─── Supplied information ───

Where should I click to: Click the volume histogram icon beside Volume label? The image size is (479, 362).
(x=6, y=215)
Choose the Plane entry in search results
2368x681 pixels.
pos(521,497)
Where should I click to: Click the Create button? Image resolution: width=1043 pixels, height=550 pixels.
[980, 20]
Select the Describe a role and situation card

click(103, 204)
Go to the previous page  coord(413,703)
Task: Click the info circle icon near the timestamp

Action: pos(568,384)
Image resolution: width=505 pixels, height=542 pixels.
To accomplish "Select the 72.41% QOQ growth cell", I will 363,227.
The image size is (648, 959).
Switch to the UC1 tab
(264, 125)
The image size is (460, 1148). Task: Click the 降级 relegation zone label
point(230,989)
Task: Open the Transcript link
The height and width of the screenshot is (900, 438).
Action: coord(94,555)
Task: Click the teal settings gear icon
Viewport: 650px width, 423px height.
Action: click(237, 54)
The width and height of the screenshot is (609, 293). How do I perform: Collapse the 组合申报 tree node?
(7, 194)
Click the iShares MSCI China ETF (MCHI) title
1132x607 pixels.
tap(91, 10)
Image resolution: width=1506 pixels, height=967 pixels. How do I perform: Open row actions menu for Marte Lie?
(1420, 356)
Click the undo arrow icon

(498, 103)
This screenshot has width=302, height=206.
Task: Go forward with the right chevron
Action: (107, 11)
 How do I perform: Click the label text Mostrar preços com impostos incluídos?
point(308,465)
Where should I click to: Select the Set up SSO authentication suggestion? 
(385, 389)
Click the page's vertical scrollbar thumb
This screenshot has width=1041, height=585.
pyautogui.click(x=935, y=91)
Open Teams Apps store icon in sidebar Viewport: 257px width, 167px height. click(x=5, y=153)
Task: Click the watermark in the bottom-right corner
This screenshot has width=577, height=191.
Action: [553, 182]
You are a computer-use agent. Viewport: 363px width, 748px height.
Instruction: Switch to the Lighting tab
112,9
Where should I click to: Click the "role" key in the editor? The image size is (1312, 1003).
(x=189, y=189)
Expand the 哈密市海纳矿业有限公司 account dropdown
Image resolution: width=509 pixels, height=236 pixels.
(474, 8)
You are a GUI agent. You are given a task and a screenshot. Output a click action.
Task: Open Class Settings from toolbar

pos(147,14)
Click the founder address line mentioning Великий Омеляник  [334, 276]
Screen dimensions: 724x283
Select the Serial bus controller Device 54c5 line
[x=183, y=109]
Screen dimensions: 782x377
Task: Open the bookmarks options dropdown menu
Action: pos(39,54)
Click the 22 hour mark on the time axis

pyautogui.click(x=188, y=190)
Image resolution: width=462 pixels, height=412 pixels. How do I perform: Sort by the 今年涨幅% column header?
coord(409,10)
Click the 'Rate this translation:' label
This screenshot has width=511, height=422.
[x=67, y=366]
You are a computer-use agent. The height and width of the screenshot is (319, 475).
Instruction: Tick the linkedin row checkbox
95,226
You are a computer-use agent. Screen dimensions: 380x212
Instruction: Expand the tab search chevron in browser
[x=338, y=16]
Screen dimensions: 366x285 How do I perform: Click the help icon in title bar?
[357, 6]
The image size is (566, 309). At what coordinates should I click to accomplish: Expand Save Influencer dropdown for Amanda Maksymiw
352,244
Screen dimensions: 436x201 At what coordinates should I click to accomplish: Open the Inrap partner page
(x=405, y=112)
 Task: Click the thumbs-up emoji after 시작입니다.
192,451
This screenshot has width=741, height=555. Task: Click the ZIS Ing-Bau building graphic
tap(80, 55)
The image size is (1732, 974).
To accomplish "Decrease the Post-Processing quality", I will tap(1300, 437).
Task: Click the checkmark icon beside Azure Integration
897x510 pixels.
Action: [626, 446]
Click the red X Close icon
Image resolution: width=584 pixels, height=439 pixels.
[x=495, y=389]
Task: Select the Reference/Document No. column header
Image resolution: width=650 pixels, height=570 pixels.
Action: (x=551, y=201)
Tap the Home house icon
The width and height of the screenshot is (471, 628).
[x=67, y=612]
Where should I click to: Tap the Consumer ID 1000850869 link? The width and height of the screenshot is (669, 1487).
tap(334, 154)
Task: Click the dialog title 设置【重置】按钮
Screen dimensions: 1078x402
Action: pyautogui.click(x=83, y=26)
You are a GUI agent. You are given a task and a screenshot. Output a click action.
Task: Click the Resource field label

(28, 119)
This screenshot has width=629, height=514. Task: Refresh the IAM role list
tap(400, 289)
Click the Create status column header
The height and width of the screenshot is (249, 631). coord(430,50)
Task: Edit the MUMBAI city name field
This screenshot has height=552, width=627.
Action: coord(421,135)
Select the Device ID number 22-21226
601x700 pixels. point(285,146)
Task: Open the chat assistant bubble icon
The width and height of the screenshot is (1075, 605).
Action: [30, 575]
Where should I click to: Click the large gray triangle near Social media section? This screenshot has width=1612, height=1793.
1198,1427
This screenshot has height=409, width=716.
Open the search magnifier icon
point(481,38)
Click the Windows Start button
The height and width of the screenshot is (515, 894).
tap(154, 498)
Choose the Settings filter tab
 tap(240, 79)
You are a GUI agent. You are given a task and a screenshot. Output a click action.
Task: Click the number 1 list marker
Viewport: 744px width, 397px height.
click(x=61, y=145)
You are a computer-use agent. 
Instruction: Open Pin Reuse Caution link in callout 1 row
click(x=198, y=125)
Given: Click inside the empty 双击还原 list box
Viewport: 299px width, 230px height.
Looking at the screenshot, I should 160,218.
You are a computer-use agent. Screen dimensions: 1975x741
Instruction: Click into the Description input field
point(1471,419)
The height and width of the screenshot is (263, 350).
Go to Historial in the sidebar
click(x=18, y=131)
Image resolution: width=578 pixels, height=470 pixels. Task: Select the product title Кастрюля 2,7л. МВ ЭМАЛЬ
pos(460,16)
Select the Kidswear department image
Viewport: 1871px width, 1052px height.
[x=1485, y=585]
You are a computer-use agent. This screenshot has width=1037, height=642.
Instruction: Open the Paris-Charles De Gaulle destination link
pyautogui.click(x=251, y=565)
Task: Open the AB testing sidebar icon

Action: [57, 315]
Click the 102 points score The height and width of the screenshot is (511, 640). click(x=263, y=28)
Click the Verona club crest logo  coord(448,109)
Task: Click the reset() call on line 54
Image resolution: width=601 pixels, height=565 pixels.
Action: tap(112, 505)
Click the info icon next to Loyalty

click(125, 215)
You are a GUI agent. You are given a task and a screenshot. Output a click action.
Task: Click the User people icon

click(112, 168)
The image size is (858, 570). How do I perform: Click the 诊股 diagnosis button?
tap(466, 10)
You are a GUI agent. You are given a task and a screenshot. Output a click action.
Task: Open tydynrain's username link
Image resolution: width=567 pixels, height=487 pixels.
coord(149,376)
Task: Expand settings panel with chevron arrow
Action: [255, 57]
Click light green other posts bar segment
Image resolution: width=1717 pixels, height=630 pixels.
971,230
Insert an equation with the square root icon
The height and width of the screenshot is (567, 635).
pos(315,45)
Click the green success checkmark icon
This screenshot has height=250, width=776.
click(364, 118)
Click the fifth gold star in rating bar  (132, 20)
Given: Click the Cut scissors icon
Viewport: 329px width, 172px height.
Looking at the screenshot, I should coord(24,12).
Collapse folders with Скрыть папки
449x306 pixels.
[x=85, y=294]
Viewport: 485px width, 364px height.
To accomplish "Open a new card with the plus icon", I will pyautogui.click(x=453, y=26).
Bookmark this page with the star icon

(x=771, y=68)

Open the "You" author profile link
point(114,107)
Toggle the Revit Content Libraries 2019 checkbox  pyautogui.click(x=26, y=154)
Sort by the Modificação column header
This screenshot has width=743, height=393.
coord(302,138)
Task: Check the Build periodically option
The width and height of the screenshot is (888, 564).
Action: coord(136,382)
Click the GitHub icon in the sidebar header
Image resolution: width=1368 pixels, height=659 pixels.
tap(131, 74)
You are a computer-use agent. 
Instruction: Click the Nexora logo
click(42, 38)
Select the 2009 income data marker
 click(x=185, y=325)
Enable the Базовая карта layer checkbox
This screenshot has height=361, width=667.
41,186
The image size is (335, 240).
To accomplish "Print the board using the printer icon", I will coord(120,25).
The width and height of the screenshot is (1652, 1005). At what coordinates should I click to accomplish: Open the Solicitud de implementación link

───

*Assignment:* In the entries above, find the line holding "The image size is (1732, 974)." and the line holding "Tap the Home house icon", then retype exactly those two lines and every line between them, and nothing else.

*Result for this task:*
The image size is (1732, 974).
To accomplish "Decrease the Post-Processing quality", I will tap(1300, 437).
Task: Click the checkmark icon beside Azure Integration
897x510 pixels.
Action: [626, 446]
Click the red X Close icon
Image resolution: width=584 pixels, height=439 pixels.
[x=495, y=389]
Task: Select the Reference/Document No. column header
Image resolution: width=650 pixels, height=570 pixels.
Action: (x=551, y=201)
Tap the Home house icon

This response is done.